While I consider myself to have slightly better memory than a bee, and though I am still terrified of their stingers, after reading this article I couldn’t help but realize the striking similarities between these tiny insects and myself. We both prefer our caffeine with a little bit of sugar, and neither of us enjoys a too-bitter taste. When we find the right combination of caffeine and delicious aromas, time and again we keep coming back to the same place where we enjoyed our first experience there. And even though this takes me to my favourite coffee shop, and bees to a particular species of flower, we both seem to benefit from the memories we form while enjoying our caffeinated treats at these hotspots.

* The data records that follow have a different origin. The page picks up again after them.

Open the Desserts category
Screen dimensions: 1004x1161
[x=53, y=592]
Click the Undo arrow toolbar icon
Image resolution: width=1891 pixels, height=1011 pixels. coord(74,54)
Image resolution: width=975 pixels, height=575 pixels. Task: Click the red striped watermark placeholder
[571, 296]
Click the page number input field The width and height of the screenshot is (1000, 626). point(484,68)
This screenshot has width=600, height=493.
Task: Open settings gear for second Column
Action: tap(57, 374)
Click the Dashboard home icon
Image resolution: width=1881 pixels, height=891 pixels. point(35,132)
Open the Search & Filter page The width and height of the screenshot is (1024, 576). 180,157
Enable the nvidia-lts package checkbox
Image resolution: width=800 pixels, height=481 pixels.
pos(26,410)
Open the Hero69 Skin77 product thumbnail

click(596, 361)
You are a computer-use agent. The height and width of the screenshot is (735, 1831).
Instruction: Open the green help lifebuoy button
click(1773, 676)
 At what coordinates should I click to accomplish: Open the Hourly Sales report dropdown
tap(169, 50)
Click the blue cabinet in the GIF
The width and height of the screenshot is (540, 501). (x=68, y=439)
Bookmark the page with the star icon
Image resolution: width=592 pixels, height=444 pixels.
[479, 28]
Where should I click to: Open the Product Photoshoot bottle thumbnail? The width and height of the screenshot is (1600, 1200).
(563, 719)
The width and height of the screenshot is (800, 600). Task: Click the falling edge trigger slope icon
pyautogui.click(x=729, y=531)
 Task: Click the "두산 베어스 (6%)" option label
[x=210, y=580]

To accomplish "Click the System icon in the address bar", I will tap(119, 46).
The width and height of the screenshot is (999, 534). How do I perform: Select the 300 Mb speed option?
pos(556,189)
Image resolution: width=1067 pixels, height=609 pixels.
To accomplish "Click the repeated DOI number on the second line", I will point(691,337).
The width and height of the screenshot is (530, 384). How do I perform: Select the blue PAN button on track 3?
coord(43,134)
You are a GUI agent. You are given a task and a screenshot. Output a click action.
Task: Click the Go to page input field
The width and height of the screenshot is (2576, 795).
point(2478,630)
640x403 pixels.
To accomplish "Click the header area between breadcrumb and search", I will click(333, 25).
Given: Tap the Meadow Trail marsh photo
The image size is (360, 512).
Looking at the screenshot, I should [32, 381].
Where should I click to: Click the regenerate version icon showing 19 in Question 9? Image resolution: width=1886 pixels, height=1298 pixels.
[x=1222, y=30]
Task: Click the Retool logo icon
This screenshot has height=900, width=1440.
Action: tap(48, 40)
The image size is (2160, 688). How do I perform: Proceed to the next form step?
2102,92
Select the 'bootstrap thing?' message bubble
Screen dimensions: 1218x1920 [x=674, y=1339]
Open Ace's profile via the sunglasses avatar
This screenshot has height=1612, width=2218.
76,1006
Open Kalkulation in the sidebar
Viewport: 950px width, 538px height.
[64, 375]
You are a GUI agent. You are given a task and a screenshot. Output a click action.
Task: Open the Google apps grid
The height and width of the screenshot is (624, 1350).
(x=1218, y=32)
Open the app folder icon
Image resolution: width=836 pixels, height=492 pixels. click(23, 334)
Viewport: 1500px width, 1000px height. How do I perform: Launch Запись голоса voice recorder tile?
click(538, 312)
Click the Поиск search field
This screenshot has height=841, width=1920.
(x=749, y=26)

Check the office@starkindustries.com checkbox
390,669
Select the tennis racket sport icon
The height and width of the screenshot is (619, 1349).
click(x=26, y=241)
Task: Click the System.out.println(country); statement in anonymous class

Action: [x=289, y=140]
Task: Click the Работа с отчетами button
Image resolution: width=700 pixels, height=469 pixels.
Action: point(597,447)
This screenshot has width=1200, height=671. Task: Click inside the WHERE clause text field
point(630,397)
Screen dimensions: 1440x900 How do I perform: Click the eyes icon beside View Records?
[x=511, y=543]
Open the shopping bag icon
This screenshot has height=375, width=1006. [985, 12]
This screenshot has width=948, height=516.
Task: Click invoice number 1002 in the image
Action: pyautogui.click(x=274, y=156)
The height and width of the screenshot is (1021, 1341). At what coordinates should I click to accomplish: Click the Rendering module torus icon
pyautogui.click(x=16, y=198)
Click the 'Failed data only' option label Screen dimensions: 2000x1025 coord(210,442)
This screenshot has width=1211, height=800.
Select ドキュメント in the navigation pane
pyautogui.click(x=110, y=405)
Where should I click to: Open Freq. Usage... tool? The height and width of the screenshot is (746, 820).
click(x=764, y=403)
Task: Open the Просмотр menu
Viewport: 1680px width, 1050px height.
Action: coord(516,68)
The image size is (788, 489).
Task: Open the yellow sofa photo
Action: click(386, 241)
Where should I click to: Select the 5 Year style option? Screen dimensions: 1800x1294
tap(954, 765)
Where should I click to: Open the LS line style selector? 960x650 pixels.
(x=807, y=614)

 There is a wealth of information out there surrounding the effects of caffeine on learning and memory. Some findings may be rather specific, concerning the molecular effects of caffeine on nicotinic acetylcholine receptors, and some might be more generalizable to humans, such as the behavioural effects of caffeine on adolescent rats. Even though the brains of humans and bees are very different, neuroscientific findings such as this capture the wide range of interesting questions that our field positions us to answer. I don’t dare claim to be a melittologist, but I am an avid coffee drinker and a MiNDS graduate student, and as such I thought this hot topic might generate some buzz around two things I am passionate about, learning and a nice hot cup of coffee.


 Wright, G. A., Baker, D. D., Palmer, M. J., Stabler, D., Mustard, J. A., Power, E. F., ... & Stevenson, P. C. (2013). Caffeine in floral nectar enhances a pollinator's memory of reward. Science339(6124), 1202-1204.

 Chittka, L., & Peng, F. (2013). Neuroscience. Caffeine boosts bees' memories. Science, (339), 1157-9.